Options 1, 2 and 4: The neonates do not exhibit hypertonia, hyperactivity, or scaly skin.

100. What nutritional instruction should you advise to a client when taking theophylline? He should
AVOID taking __________.
1. Milk and milk products
2. Fruit and vegetable juices
3. Soda and non-carbonated drinks
4. Hot tea or coffee
ANSWER: 4
A patient who is taking theophylline should avoid caffeinated products or drinks since they can
aggravate the common side effects of theophylline which is tachycardia and palpitations. Thus any
irregularities in heart rate should be reported to the doctor. Other Side effects that can occur from the
use of this medication include tremors, nausea, nervousness, and dryness of the mouth or throat.

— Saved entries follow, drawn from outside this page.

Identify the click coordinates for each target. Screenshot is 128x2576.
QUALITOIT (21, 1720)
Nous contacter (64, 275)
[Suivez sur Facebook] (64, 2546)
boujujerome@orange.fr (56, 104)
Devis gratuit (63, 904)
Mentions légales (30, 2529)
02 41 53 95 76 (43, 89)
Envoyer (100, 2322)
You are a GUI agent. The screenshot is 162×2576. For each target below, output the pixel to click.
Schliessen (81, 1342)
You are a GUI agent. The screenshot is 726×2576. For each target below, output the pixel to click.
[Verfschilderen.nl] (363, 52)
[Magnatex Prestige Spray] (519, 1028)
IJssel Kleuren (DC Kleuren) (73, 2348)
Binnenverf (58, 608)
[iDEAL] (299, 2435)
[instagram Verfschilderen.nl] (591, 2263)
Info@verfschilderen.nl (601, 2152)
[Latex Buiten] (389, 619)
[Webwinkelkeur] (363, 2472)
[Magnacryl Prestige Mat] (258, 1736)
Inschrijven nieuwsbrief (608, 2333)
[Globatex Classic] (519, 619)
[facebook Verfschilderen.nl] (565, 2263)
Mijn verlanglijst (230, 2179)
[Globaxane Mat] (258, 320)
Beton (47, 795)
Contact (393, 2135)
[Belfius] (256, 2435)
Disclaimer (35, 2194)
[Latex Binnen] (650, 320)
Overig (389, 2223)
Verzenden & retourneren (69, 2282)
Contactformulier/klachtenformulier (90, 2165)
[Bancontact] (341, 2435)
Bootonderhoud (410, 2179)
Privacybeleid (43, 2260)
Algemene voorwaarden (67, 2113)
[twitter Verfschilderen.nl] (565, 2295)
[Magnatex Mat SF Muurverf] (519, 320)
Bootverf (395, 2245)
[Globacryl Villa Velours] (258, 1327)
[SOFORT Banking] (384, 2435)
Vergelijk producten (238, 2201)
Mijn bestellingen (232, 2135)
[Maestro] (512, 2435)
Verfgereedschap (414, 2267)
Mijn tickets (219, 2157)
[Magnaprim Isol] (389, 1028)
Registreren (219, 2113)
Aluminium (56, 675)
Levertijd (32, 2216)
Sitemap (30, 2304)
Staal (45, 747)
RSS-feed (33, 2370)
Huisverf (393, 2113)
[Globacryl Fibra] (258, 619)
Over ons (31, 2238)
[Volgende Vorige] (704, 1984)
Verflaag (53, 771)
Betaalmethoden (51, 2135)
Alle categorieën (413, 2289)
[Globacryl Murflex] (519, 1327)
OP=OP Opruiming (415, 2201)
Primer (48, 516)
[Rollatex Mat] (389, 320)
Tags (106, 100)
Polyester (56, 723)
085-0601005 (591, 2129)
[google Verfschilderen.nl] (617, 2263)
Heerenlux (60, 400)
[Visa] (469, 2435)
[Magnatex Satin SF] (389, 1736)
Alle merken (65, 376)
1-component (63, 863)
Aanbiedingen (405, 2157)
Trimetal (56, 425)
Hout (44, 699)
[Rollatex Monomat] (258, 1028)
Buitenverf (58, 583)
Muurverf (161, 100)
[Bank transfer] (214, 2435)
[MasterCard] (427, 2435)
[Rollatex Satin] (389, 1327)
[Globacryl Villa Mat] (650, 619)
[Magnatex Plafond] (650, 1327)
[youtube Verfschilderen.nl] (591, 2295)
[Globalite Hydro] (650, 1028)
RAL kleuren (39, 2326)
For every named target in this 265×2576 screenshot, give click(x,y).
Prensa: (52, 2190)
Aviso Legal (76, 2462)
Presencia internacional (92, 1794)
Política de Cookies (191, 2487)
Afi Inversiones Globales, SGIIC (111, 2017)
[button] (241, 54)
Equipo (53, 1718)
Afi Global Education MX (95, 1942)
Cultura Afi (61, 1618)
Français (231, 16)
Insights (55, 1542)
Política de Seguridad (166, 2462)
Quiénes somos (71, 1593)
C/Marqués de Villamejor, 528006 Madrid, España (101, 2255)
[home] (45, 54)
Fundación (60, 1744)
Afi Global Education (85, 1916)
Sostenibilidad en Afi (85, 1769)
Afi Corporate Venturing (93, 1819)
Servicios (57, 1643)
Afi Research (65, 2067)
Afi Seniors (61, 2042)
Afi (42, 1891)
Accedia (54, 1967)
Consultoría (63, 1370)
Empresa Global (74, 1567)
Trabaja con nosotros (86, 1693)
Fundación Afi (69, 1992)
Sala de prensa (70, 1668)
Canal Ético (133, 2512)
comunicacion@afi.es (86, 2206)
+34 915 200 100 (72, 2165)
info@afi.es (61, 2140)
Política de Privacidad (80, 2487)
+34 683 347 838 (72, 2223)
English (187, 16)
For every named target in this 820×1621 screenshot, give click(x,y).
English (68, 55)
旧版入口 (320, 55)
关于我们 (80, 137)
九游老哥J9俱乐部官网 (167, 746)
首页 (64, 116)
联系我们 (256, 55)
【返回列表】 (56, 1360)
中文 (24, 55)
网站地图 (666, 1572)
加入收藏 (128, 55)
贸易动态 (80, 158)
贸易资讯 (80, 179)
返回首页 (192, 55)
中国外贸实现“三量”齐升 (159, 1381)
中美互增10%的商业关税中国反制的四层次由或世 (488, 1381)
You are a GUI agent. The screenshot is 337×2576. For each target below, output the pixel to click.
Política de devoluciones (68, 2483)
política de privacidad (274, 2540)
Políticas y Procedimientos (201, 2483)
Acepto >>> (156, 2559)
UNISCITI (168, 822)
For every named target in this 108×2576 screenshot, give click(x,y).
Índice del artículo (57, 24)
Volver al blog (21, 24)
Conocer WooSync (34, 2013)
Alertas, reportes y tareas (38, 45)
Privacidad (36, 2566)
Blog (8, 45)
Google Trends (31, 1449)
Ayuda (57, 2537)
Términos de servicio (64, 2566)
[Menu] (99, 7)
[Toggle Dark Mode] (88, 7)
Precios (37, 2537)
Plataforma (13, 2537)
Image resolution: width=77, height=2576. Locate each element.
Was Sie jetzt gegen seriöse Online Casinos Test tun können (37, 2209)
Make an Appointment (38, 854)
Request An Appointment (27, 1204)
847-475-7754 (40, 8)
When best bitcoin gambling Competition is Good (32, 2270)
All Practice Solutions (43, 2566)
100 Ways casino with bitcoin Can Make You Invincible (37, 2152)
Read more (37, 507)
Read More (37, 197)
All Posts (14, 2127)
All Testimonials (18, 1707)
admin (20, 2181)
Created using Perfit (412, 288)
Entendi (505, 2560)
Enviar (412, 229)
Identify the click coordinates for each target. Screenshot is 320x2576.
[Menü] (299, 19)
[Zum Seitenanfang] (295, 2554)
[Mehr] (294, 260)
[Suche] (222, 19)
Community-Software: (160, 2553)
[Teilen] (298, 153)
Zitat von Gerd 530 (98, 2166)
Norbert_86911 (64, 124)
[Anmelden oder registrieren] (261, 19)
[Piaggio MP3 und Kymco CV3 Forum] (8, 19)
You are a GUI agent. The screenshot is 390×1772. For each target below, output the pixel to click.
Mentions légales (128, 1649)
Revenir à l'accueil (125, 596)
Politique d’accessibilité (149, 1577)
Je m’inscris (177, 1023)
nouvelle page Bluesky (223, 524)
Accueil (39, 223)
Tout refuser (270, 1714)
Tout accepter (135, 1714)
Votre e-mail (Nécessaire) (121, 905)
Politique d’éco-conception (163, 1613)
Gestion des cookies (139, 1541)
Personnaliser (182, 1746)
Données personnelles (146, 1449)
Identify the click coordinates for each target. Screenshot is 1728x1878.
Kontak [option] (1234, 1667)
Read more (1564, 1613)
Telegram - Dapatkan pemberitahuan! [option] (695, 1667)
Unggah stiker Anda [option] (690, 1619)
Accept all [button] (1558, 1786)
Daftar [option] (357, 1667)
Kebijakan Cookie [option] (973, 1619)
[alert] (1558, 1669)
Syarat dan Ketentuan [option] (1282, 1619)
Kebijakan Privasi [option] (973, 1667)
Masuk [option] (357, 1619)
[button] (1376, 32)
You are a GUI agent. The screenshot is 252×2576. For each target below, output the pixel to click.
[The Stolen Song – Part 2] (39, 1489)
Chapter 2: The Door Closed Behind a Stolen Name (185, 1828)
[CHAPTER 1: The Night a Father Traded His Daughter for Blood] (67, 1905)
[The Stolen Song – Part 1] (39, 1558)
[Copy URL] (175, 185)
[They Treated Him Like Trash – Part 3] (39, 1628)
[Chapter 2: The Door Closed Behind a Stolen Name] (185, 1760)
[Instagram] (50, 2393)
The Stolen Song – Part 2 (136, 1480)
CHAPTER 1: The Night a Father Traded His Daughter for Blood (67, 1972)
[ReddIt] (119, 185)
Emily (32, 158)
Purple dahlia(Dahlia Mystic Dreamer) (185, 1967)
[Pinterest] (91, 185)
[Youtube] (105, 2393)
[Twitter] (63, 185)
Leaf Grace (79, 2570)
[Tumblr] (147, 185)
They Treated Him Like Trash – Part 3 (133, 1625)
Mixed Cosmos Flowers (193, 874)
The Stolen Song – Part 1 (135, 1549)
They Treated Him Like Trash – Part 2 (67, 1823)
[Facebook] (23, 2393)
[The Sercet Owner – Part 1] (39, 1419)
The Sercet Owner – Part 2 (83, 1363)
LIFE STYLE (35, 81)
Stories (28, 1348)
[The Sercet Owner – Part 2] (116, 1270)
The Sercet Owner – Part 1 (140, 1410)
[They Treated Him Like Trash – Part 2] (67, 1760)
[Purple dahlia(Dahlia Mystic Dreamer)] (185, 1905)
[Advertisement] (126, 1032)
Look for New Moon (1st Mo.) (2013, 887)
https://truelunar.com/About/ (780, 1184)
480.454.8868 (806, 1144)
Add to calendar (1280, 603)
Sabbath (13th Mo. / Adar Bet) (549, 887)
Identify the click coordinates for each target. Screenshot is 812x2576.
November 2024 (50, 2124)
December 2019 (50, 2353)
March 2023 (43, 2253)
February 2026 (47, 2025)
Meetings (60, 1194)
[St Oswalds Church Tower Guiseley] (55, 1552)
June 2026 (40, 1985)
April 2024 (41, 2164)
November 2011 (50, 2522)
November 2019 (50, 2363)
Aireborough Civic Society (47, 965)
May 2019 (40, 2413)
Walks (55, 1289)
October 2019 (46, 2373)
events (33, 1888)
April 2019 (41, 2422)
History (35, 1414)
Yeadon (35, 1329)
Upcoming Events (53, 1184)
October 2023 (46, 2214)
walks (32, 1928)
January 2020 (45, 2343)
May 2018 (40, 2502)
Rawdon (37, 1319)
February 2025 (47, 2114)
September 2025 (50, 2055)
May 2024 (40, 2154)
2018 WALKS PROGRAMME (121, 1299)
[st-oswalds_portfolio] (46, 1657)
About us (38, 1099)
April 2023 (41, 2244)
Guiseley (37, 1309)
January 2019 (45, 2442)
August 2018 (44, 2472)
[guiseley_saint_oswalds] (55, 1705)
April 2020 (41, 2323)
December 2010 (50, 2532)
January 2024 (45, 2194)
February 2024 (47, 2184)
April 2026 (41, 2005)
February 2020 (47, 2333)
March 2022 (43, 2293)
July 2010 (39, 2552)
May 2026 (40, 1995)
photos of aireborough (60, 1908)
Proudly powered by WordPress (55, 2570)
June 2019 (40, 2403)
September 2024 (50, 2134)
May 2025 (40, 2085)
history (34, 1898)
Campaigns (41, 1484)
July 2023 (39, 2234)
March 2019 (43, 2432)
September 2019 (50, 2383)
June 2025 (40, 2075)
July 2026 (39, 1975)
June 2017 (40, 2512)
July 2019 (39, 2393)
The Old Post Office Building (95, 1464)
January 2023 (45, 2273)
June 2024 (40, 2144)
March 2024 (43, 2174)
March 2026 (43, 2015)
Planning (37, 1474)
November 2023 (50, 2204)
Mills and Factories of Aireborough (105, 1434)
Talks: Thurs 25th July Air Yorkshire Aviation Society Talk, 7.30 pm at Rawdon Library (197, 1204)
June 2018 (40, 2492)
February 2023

101. After 4 days from internal fixation of a C3 to C4 fracture, a nurse is transferring a client from bed
to the wheelchair. The nurse is inspecting the wheelchair for precise features for this client. Which of
the following features of the wheelchair are appropriate for the needs of this client? Select all that
apply.
1. Back at the level of the client’s scapula.
2. Back and head that are high.
3. Seat that is lower than normal.
4. Seat with firm cushions.
5. Chair controlled by the client’s breath.

ANSWER: 2, 3, 5
The client with a C3 to C4 fracture has neck control however he may tire easily with sore muscles
around the incision area to hold up his head. Because of his condition, the head and neck of his
wheelchair should be high (Option 2). The seat of the wheelchair should be lower than normal to
facilitate and ease the transfer from the bed to the wheelchair (Option 3). This client will need an
electric chair with breath, chin, or voice control to manipulate movement of the chair since he cannot
use his arms (Option 5).
Option 1-the placement of the back to the client’s scapula is necessary if a client can use his hands
and arms to move the wheelchair.
Option 4-A firm or hard cushion increases pressure to bony prominences; the cushion should instead
be padded to lessen the risk of pressure ulcers.